Problem to work on:
Transcribe the following lines word for word, starting at the line containing "Open the browser tab actions menu" and ending at the line containing "tap(1367, 27)", with both of those lines included.

## START Provided data

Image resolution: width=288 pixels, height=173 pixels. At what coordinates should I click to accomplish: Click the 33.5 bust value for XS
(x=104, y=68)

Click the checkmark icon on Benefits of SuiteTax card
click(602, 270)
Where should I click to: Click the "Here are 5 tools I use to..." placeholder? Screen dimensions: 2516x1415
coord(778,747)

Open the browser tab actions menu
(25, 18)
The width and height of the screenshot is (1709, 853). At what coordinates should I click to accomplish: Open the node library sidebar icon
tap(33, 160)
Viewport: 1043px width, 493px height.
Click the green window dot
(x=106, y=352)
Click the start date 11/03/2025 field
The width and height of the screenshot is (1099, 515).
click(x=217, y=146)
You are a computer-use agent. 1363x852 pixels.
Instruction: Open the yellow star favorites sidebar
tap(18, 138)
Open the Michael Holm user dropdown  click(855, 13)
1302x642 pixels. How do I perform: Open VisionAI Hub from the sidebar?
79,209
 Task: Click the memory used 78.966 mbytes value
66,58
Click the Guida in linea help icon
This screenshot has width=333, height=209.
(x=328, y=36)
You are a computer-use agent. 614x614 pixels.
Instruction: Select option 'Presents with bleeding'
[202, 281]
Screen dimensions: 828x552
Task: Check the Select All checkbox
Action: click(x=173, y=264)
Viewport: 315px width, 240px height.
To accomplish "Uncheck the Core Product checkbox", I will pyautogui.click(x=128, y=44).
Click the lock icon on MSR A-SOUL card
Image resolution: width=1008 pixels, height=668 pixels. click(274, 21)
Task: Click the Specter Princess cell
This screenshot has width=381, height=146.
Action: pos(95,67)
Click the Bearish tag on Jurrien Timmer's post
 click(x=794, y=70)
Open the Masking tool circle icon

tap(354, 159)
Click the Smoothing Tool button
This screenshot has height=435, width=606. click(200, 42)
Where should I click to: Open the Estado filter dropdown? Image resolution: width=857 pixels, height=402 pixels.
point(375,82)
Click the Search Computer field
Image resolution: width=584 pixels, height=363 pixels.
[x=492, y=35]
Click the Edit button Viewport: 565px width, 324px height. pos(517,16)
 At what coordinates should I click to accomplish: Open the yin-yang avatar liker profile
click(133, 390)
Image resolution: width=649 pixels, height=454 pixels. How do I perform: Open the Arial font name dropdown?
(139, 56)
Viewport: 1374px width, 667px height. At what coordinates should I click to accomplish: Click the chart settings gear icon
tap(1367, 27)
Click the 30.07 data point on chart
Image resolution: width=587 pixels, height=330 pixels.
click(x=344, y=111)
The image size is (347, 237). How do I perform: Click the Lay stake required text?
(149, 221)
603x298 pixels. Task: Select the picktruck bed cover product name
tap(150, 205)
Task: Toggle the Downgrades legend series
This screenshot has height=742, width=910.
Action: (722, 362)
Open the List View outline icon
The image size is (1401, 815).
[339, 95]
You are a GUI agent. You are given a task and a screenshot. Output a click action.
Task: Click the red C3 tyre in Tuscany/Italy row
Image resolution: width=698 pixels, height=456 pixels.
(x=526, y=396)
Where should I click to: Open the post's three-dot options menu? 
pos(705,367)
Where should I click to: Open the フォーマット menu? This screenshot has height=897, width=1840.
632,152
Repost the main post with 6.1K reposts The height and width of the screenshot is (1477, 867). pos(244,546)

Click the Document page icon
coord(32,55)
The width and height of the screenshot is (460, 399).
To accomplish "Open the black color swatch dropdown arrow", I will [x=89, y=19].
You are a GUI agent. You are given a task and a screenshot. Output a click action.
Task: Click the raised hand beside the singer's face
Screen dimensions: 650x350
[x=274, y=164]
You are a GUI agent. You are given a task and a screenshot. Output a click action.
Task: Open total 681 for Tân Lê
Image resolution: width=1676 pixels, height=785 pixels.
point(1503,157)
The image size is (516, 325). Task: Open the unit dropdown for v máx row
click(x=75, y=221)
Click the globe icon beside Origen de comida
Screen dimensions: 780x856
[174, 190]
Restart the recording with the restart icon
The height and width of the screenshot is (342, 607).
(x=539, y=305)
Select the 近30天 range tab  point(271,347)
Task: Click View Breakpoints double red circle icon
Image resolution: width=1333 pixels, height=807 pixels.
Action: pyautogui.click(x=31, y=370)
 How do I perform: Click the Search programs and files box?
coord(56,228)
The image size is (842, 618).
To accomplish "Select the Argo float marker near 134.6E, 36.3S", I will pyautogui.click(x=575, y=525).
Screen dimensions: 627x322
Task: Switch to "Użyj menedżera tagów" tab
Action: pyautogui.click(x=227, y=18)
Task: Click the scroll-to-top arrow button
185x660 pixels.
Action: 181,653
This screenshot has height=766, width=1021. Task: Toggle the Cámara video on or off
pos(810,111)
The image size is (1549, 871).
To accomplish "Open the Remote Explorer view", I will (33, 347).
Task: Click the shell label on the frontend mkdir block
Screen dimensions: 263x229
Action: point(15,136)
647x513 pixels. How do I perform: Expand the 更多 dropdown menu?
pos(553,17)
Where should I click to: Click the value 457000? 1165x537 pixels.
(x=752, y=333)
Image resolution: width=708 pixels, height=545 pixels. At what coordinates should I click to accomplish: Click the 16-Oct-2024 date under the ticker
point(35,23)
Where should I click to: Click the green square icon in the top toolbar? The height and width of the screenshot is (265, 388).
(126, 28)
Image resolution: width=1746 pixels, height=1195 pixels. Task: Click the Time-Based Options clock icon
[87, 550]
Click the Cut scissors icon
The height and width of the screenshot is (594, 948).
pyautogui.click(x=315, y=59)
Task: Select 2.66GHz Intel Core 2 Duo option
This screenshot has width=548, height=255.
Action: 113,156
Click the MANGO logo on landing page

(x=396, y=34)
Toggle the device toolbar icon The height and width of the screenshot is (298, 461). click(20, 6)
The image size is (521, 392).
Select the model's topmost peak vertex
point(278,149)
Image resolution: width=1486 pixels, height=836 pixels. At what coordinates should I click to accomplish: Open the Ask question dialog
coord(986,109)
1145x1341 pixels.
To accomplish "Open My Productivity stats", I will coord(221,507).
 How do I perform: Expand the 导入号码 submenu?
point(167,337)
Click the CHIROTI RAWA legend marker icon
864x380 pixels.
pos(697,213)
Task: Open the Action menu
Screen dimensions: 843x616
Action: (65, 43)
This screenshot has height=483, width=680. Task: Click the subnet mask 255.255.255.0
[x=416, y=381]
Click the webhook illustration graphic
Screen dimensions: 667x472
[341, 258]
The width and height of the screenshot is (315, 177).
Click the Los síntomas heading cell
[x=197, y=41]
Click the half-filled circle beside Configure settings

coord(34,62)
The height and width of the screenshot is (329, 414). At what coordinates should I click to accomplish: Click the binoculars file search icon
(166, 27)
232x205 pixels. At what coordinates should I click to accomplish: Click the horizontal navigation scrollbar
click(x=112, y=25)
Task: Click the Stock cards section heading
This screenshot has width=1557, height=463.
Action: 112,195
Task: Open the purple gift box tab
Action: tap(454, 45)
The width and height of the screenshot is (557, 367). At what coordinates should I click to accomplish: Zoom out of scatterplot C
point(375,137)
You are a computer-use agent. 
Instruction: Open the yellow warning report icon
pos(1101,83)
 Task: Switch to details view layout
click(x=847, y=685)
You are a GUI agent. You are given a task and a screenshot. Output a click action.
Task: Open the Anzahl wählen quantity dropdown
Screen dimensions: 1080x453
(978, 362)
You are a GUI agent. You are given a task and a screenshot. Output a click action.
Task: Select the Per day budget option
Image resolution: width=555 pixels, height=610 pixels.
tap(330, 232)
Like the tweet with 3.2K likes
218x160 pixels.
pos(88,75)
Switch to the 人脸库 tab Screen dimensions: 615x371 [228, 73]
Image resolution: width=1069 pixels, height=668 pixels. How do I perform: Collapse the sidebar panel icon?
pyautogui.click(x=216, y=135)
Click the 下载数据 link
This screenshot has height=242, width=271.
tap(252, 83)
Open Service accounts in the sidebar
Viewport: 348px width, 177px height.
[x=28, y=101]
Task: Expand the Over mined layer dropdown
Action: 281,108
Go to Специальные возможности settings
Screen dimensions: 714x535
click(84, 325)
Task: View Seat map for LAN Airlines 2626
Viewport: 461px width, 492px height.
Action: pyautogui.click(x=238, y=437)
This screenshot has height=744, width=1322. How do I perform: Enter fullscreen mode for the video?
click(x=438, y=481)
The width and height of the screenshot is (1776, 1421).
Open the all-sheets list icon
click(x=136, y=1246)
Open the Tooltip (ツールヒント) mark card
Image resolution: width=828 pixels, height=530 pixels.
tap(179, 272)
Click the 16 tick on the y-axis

## END Provided data

Solution for this problem:
Open the browser tab actions menu
(25, 18)
The width and height of the screenshot is (1709, 853). At what coordinates should I click to accomplish: Open the node library sidebar icon
tap(33, 160)
Viewport: 1043px width, 493px height.
Click the green window dot
(x=106, y=352)
Click the start date 11/03/2025 field
The width and height of the screenshot is (1099, 515).
click(x=217, y=146)
You are a computer-use agent. 1363x852 pixels.
Instruction: Open the yellow star favorites sidebar
tap(18, 138)
Open the Michael Holm user dropdown  click(855, 13)
1302x642 pixels. How do I perform: Open VisionAI Hub from the sidebar?
79,209
 Task: Click the memory used 78.966 mbytes value
66,58
Click the Guida in linea help icon
This screenshot has width=333, height=209.
(x=328, y=36)
You are a computer-use agent. 614x614 pixels.
Instruction: Select option 'Presents with bleeding'
[202, 281]
Screen dimensions: 828x552
Task: Check the Select All checkbox
Action: click(x=173, y=264)
Viewport: 315px width, 240px height.
To accomplish "Uncheck the Core Product checkbox", I will pyautogui.click(x=128, y=44).
Click the lock icon on MSR A-SOUL card
Image resolution: width=1008 pixels, height=668 pixels. click(274, 21)
Task: Click the Specter Princess cell
This screenshot has width=381, height=146.
Action: pos(95,67)
Click the Bearish tag on Jurrien Timmer's post
 click(x=794, y=70)
Open the Masking tool circle icon

tap(354, 159)
Click the Smoothing Tool button
This screenshot has height=435, width=606. click(200, 42)
Where should I click to: Open the Estado filter dropdown? Image resolution: width=857 pixels, height=402 pixels.
point(375,82)
Click the Search Computer field
Image resolution: width=584 pixels, height=363 pixels.
[x=492, y=35]
Click the Edit button Viewport: 565px width, 324px height. pos(517,16)
 At what coordinates should I click to accomplish: Open the yin-yang avatar liker profile
click(133, 390)
Image resolution: width=649 pixels, height=454 pixels. How do I perform: Open the Arial font name dropdown?
(139, 56)
Viewport: 1374px width, 667px height. At what coordinates should I click to accomplish: Click the chart settings gear icon
tap(1367, 27)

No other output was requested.